Open mvoodarla opened 5 months ago
hey @mvoodarla sounds great to know that you are excited and working towards this area.
i am building my own custom API as well to do video to video translations. i have figured everything out from transcription of audio phrases, with timestamps ... to translation of those phrases and TTS of translated texts.
the only part where i am really stuck is how do i synchronize the dubbed voice exactly in the original video as different languages would have different contextual and pronouncing disparities of time.
additionally, incase the video contains other non-language speech related elements. like laughing, coughing, or some background sounds, music etc how do i incorporate all of this from the original video to the translated (dubbed) video ?
any help would be very highly appreciated. do you know of any solutions for the same ?

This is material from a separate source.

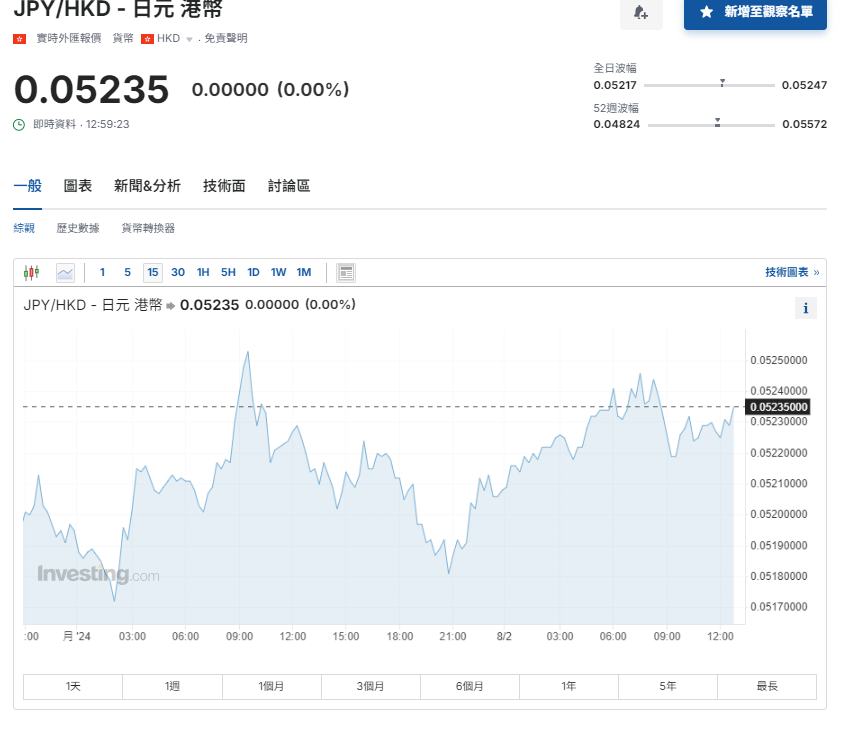
Task: Click the 52週波幅 range slider marker
Action: coord(715,124)
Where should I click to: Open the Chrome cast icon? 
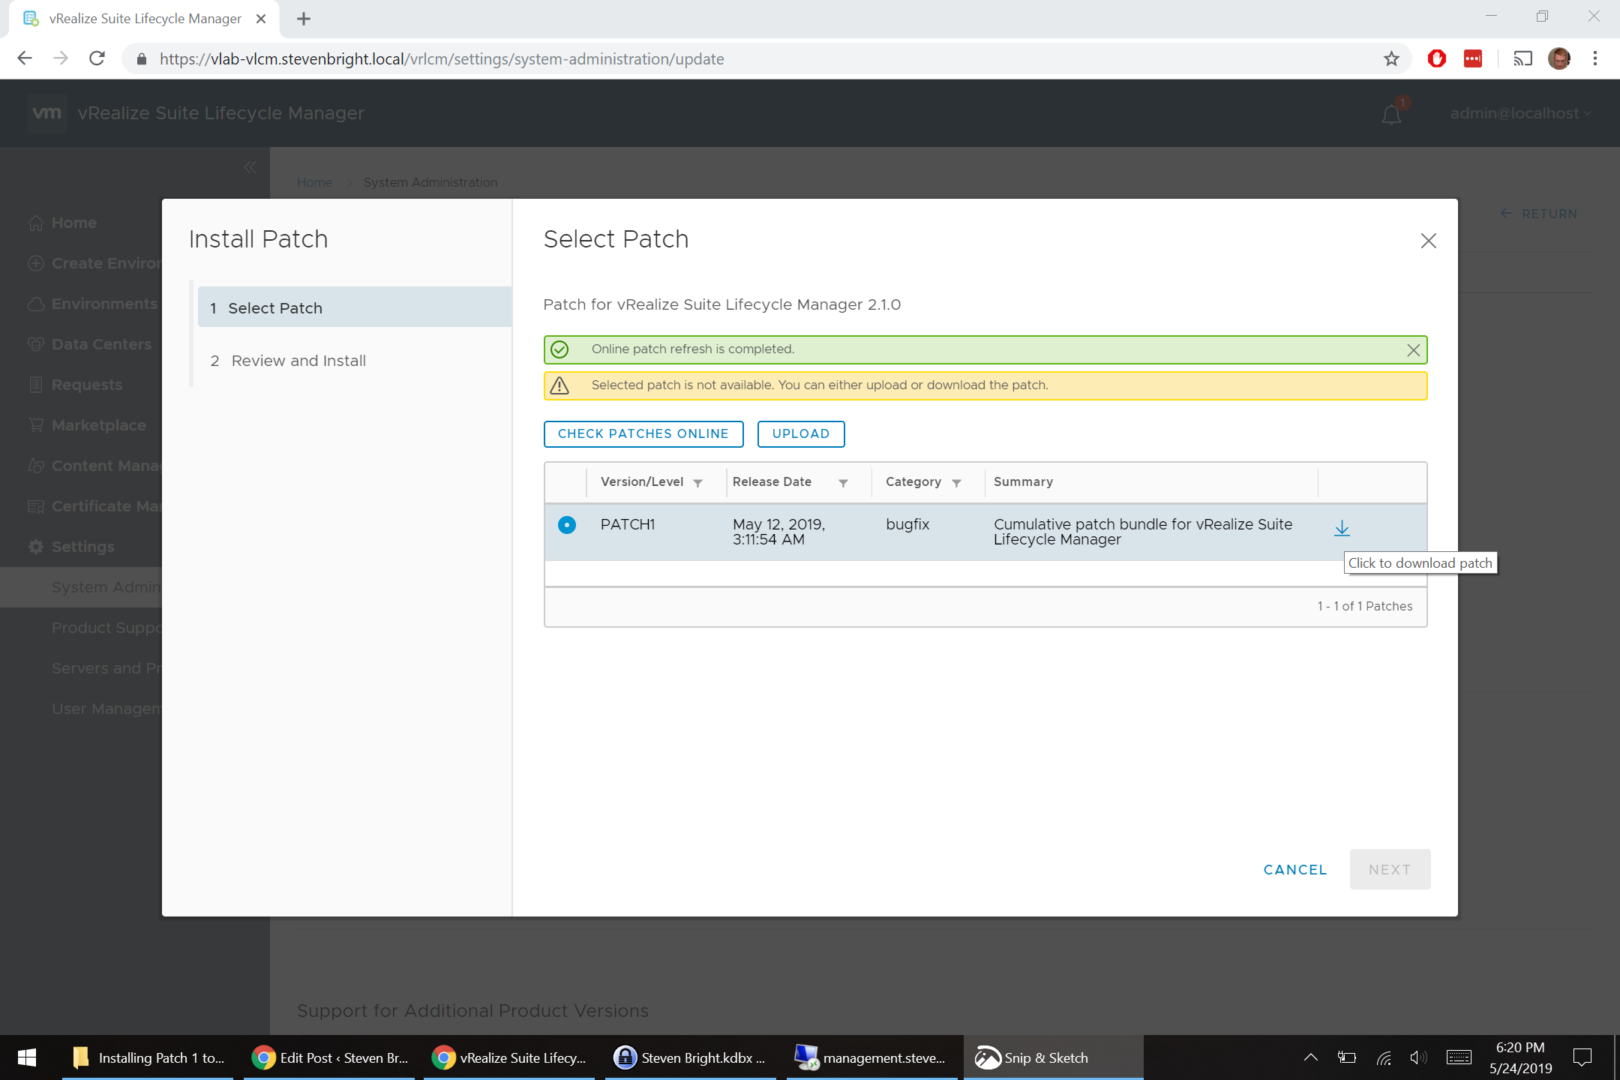coord(1522,59)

Thank you for building this project! I work at a company called Sieve and this is a part of what inspired us to build our Dubbing API. It's a bit different than this as it supports voice cloning, different voice engines, and higher quality translations using other closed-source solutions but it's an example of the bounds of what this tech can do today.
I'd love to contribute our learnings in some way to this project. I think the most challenge part of the problem is around how one handles audio speedups and slowdowns across languages. Different applications seem to want different tradeoffs in the "sync"-ness versus how drastic the speedup tends to be.
Curious if there are improvements in the queue on that vector for this project and if we can contribute in any way? Would also love feedback on what we've built as I think it's something the community would love!